Skip to content

Consumer Error Handling

Robust error handling ensures consumers can recover from failures without data loss or infinite retry loops. This guide covers error types, handling strategies, and resilience patterns.


Error Categories

Error Classification

Category Description Examples
Retriable Temporary failures Network timeout, leader election
Non-retriable Permanent failures Authorization, unknown topic
Poison pill Bad message data Deserialization failure, schema mismatch
Processing Application logic failure Business rule violation, external service down

Error Handling Strategy

uml diagram


Deserialization Errors

Problem

Invalid messages cause deserialization failures:

// Without error handling, bad message crashes consumer
ConsumerRecords<String, Order> records = consumer.poll(Duration.ofMillis(100));
// Throws SerializationException on corrupt message

ErrorHandlingDeserializer

Kafka provides a wrapper deserializer that captures errors:

Properties props = new Properties();
props.put(ConsumerConfig.KEY_DESERIALIZER_CLASS_CONFIG, ErrorHandlingDeserializer.class);
props.put(ConsumerConfig.VALUE_DESERIALIZER_CLASS_CONFIG, ErrorHandlingDeserializer.class);
props.put(ErrorHandlingDeserializer.KEY_DESERIALIZER_CLASS, StringDeserializer.class);
props.put(ErrorHandlingDeserializer.VALUE_DESERIALIZER_CLASS, JsonDeserializer.class);

Handling Poison Pills

while (running) {
    ConsumerRecords<String, Order> records = consumer.poll(Duration.ofMillis(100));

    for (ConsumerRecord<String, Order> record : records) {
        // Check for deserialization failure
        if (record.value() == null) {
            byte[] rawValue = getRawValue(record);  // Access raw bytes if needed
            log.error("Deserialization failed at offset {}: {}",
                record.offset(), new String(rawValue));

            // Send to dead letter queue
            sendToDeadLetterQueue(record);
            continue;
        }

        // Process valid message
        processOrder(record.value());
    }

    consumer.commitSync();
}

Custom Deserializer with Error Handling

public class SafeJsonDeserializer<T> implements Deserializer<T> {
    private final ObjectMapper mapper = new ObjectMapper();
    private final Class<T> targetType;

    @Override
    public T deserialize(String topic, byte[] data) {
        if (data == null) return null;

        try {
            return mapper.readValue(data, targetType);
        } catch (IOException e) {
            // Return null instead of throwing
            log.error("Failed to deserialize message: {}", new String(data), e);
            return null;
        }
    }
}

Dead Letter Queue

DLQ Pattern

Route failed messages to a dedicated topic for later analysis:

uml diagram

DLQ Implementation

public class DeadLetterQueueHandler {
    private final Producer<String, byte[]> dlqProducer;
    private final String dlqTopicSuffix = ".dlq";

    public void sendToDeadLetterQueue(ConsumerRecord<?, ?> record, Exception error) {
        String dlqTopic = record.topic() + dlqTopicSuffix;

        ProducerRecord<String, byte[]> dlqRecord = new ProducerRecord<>(
            dlqTopic,
            record.key() != null ? record.key().toString() : null,
            serializeOriginalValue(record)

▶ **Excerpted data**:
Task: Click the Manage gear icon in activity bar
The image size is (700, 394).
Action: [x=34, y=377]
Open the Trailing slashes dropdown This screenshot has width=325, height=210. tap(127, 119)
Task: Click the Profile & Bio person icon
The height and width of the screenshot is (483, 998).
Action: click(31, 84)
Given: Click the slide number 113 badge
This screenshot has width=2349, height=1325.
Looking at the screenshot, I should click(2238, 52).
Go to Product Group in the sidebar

▶ **Problems**:
A: Name every error category listed in the classification table of the consumer error handling guide.
B: In the consumer error handling guide, why is ErrorHandlingDeserializer set as the key and value deserializer? Reply in one to three sentences.

▶ **Results of the exercise**:
A: Retriable, Non-retriable, Poison pill, Processing

B: Without error handling, an invalid message causes a deserialization failure: the poll call throws a SerializationException on a corrupt message, and the bad message crashes the consumer. ErrorHandlingDeserializer is a wrapper deserializer provided by Kafka that captures these errors instead.